→ DOCUMENT:

### What difference does the source of the training data tag make?

**See how much training data came from each of the 4 tagging sources:**
1. EPMC
2. Research Fish
3. Grants via Excel
4. Grants via Prodigy active learning

**See how well the ensemble does for each of these 4 sources.**

### Findings:

The training data is labelled from:
- Multiple sources: 26
- RF: 57 (57 'tech')
- EPMC: 126 (126 'tech')
- Grants: 485 (138 'tech', 347 'not tech)
- Prodigy only: 286 (150 'tech', 136 'not tech)

Of the 26 multiple sources only 3 were not in agreement:
- 3 times the grant description was labelled 'not tech', but RF data labelled as 'tech'
- 0 times the grant description was labelled 'not tech', but EPMC data labelled as 'tech'
- 3 times the grant description and RF labels both said tech
- 13 times the grant description and EPMC labels both said tech
- 7 times both EPMC and RF labels said tech

Using the test data (i.e. not any data that went into training the models), the 210223 ensemble model performs differently for data points labelled from the different sources.

- Of the 19 ResearchFish labelled data points (all labelled as tech) **0.632** were correctly labelled as tech when using the grant description.

→ EXERCISE OBJECTIVE:
In the notes on training data sources above, how many training data points came from EPMC, and how were they labelled?

→ PROVIDED DATA:
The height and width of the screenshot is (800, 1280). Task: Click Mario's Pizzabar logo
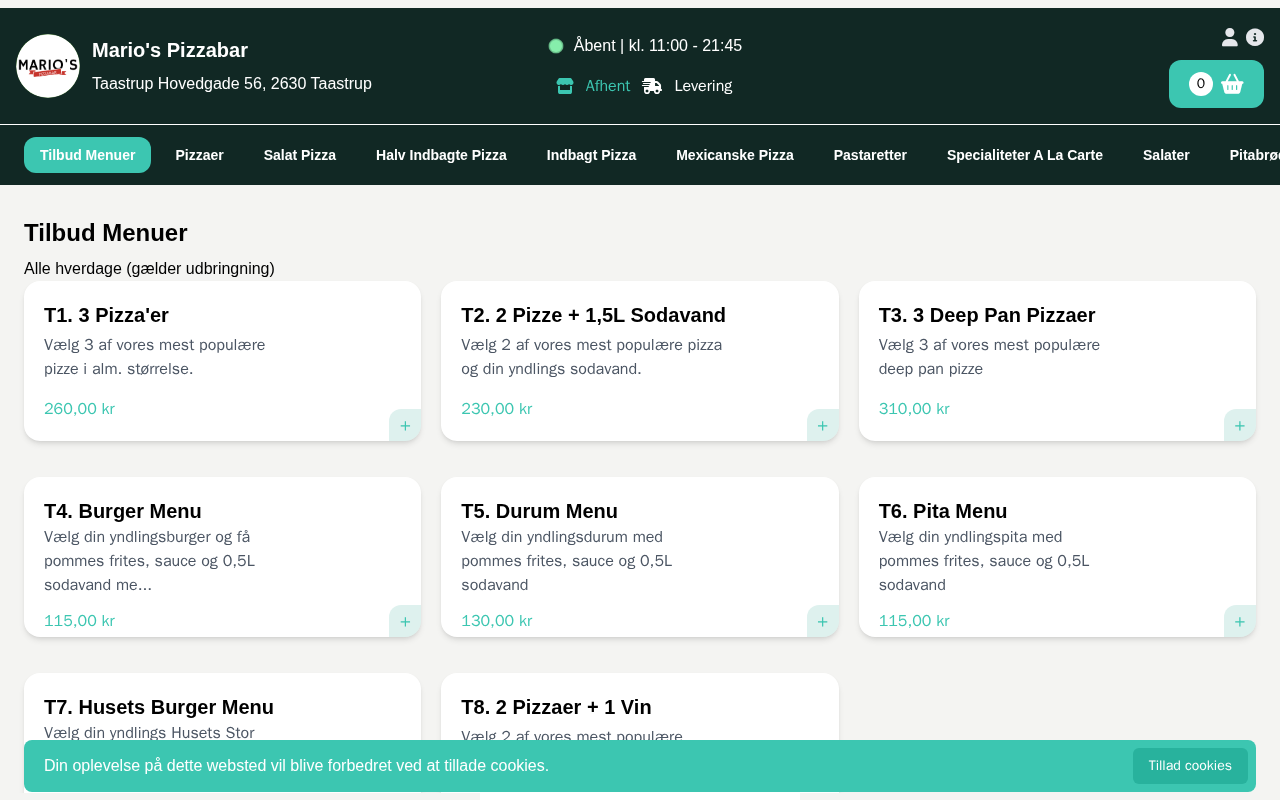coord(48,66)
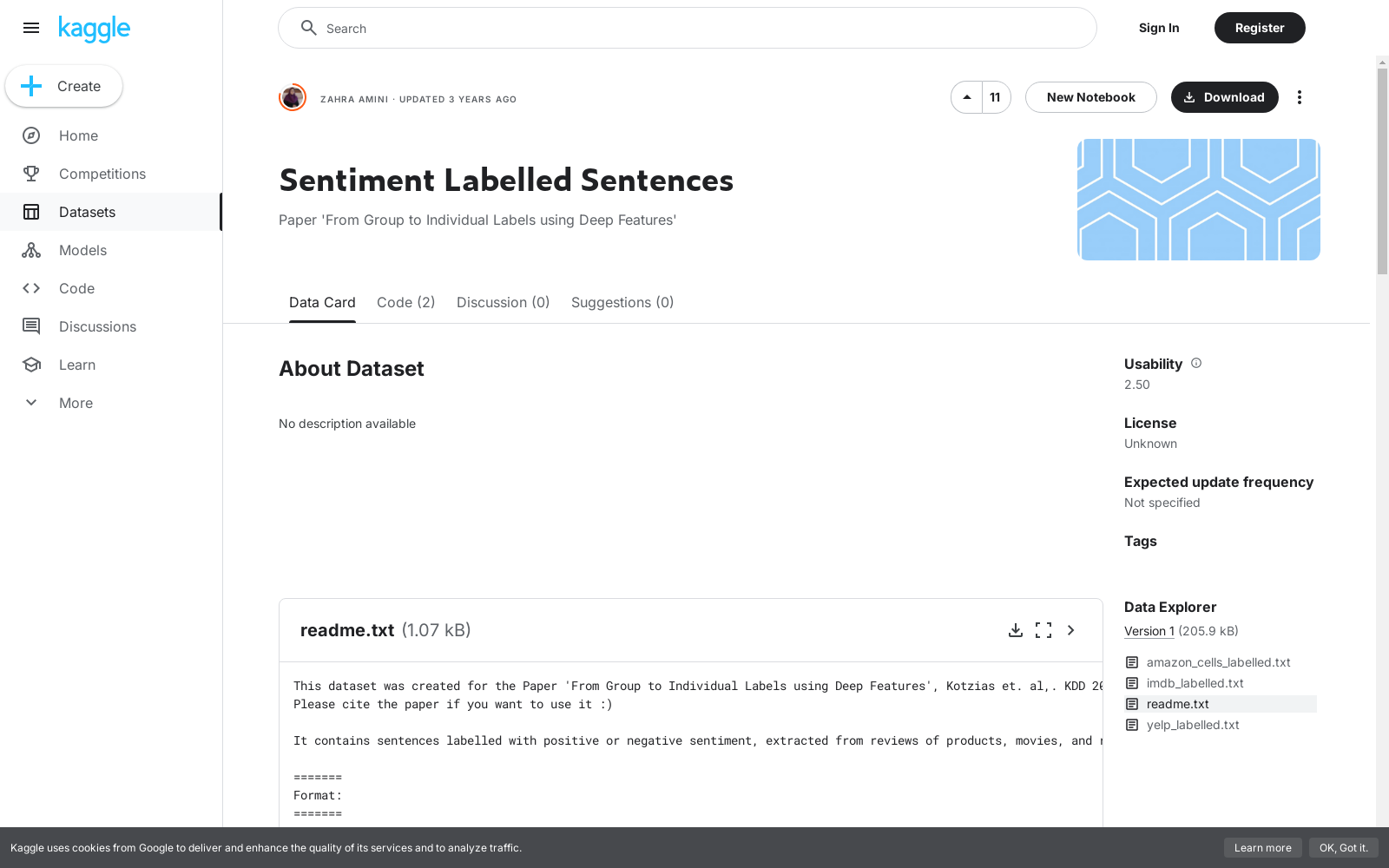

→ SOLUTION TO THE EXERCISE:
There were 126, all labelled 'tech'.